Lesson 2: Protect customer data
Be careful with your customer data, make sure it’s up-to-date and accurate and archived in many different places. Make sure your customer data can survive a disaster and include specific checks in each book.
This raises another point about disaster recovery. During the April outage, Atlassian missed its recovery time targets (apparently given the weeks it took to restore the systems), but managed to meet its recovery point targets as they were able to recover data in just a few minutes. before the actual interruption. They also had no way of choosing a set of customer sites and restoring all their interconnected products from backups to a previous point in time in any automated way.
“Our site-level deletions in April did not have runbooks that could be quickly automated for the scale of this event,” they wrote in their analysis. “We had the opportunity to restore a site, but we had not built opportunities and processes to restore a large batch of sites.”
In the blog’s confessional, they outline their previous large-scale incident management process – you can see that it has a lot of moving parts and is not up to the task of “dealing with the depth, scale and duration of the April incident.”

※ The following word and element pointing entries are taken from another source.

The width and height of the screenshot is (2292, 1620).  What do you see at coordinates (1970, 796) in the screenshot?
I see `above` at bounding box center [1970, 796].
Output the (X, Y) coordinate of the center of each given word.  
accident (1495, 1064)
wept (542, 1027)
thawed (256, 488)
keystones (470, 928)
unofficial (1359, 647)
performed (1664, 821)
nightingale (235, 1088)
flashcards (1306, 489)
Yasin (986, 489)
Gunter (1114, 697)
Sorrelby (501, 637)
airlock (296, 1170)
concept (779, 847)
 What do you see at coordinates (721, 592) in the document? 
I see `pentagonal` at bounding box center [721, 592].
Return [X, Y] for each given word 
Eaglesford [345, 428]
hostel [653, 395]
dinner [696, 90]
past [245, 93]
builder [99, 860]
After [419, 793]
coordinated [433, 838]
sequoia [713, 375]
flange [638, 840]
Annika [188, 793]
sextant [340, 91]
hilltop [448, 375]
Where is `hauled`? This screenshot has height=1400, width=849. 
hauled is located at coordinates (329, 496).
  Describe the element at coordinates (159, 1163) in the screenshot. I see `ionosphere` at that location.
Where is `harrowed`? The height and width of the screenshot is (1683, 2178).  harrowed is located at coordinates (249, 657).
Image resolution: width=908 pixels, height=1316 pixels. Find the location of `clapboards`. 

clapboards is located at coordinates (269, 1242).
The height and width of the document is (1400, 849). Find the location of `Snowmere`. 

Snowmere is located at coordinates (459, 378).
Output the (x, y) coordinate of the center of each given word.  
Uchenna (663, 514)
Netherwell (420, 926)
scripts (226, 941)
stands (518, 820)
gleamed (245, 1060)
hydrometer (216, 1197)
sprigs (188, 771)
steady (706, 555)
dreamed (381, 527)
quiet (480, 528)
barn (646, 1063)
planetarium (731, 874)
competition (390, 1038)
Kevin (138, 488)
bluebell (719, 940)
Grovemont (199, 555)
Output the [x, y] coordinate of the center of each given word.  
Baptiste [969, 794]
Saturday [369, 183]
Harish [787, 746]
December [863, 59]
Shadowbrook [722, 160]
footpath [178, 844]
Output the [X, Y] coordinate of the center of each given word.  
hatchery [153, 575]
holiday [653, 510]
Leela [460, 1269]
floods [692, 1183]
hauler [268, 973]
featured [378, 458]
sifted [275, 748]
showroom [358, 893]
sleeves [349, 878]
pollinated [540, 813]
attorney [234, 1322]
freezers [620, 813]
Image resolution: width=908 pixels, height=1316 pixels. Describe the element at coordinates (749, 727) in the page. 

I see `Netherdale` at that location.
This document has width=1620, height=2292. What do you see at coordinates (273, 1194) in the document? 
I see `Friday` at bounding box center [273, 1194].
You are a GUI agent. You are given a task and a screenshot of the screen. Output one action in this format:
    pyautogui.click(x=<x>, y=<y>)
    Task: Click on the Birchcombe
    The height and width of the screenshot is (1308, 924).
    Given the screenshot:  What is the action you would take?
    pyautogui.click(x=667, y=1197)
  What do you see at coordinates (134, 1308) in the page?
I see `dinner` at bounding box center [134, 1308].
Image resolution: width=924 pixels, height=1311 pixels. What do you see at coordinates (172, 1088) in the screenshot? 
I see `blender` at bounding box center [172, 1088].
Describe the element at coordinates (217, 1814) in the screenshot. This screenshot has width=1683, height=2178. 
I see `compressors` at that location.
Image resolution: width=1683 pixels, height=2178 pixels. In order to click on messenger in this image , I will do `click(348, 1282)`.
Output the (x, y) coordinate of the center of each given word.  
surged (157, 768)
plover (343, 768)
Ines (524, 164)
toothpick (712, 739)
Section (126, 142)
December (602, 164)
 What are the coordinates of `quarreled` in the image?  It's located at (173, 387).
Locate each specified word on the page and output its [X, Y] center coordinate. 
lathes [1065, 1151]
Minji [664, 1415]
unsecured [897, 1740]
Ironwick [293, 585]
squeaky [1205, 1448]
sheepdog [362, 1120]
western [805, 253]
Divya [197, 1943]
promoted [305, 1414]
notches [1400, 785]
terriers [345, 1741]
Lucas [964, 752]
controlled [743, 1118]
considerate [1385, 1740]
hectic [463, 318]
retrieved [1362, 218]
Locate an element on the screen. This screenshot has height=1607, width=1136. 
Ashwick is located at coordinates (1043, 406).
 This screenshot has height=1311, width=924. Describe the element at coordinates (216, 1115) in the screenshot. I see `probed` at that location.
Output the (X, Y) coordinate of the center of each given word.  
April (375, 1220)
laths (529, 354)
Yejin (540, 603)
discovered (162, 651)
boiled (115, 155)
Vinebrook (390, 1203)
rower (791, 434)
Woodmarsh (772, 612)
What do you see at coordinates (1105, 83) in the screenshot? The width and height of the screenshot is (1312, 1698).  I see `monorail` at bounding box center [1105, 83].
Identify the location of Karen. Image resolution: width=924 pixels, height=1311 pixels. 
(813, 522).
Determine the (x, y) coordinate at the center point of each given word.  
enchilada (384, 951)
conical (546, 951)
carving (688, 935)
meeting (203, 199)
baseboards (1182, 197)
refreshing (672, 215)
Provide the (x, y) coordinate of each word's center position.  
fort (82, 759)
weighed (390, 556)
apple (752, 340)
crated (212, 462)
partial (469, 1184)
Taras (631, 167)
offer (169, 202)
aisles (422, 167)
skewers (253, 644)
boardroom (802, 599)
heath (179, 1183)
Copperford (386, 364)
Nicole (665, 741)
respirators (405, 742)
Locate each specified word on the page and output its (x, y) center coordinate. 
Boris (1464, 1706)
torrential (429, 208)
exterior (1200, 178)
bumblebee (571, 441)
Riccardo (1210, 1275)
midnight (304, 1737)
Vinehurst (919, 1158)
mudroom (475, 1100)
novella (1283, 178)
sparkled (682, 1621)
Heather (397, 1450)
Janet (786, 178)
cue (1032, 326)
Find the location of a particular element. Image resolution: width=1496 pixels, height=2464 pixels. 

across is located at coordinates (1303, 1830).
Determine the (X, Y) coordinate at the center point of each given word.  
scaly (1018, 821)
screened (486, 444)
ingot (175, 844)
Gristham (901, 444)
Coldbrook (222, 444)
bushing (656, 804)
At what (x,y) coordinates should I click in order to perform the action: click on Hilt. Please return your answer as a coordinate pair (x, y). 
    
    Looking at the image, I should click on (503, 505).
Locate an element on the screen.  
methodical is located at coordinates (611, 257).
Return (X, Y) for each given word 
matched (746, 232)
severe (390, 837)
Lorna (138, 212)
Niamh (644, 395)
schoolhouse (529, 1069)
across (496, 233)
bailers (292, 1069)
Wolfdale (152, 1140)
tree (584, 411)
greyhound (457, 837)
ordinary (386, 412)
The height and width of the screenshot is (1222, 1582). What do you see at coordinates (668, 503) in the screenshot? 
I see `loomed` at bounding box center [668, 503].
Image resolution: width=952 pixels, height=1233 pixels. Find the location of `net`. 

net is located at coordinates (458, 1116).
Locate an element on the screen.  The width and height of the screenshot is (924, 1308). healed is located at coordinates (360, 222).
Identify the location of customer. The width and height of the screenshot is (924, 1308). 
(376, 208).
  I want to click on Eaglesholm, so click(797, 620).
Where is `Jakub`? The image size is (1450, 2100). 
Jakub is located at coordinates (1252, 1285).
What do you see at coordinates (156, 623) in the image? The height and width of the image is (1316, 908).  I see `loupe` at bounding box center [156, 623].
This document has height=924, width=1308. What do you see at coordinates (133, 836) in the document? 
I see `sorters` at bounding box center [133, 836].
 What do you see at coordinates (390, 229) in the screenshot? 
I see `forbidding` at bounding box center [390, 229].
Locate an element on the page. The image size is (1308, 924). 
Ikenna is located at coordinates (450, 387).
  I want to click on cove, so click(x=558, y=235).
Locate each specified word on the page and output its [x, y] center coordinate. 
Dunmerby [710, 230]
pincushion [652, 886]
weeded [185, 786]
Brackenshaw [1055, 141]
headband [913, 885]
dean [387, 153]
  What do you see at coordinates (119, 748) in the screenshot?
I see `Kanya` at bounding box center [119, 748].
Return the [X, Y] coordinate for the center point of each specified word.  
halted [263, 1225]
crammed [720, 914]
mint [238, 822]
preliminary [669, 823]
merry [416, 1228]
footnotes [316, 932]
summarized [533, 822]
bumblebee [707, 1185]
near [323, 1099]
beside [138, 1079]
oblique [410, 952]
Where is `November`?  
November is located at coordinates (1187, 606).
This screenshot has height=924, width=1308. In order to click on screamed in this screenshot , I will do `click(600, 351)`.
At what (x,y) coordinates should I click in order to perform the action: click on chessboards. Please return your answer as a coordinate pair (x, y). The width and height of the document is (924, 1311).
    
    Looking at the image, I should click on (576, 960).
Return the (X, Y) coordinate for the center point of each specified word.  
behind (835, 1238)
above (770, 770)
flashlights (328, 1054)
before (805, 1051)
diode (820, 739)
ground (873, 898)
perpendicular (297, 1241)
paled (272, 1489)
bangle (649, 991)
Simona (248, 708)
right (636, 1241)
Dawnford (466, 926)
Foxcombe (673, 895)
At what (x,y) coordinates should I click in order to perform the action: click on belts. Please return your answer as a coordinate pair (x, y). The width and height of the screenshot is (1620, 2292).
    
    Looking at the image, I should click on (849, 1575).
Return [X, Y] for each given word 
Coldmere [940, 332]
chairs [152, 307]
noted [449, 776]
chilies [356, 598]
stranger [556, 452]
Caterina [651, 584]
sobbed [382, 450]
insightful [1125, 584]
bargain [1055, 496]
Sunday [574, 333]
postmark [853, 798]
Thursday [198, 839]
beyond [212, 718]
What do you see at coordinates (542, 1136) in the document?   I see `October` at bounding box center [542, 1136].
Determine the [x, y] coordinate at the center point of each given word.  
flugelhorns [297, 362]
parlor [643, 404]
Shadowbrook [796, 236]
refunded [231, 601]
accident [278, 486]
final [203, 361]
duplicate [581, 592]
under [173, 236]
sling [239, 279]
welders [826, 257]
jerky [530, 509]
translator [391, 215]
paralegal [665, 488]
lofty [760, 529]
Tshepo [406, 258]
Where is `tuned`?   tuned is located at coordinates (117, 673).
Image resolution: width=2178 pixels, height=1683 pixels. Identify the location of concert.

Lesson 3: Test complex disaster recovery scenarios
Check and re-check your disaster recovery programs, textbooks and procedures to make sure they meet different goals. Make sure you test scenarios in all sizes of the client infrastructure. This means specifically addressing and anticipating a larger response to incidents and understanding the various complex customer relationships that use multiple products or depend on an interconnected series and sequence of your applications.
If you’re using automation, make sure your APIs work properly and send appropriate alerts when they’re not. This was one of the problems Atlassian had to deal with on the move as the outage dragged on for days.
Lesson 4: Protect configuration data
Finally, there is a problem with how the data was deleted, which started the whole interruption. They now realize that deleting data, especially on an entire site, should not be allowed. Atlassian is moving to what they call “soft erasure”, which does not immediately discard data until it is checked with defined system backs and goes through a number of precautions.
Atlassian establishes a policy of “universal soft erasure” in all its systems and creates a series of standards and internal reviews. The soft erase option is more than just an option. Do not delete any configuration data until you have tested it in your infrastructure.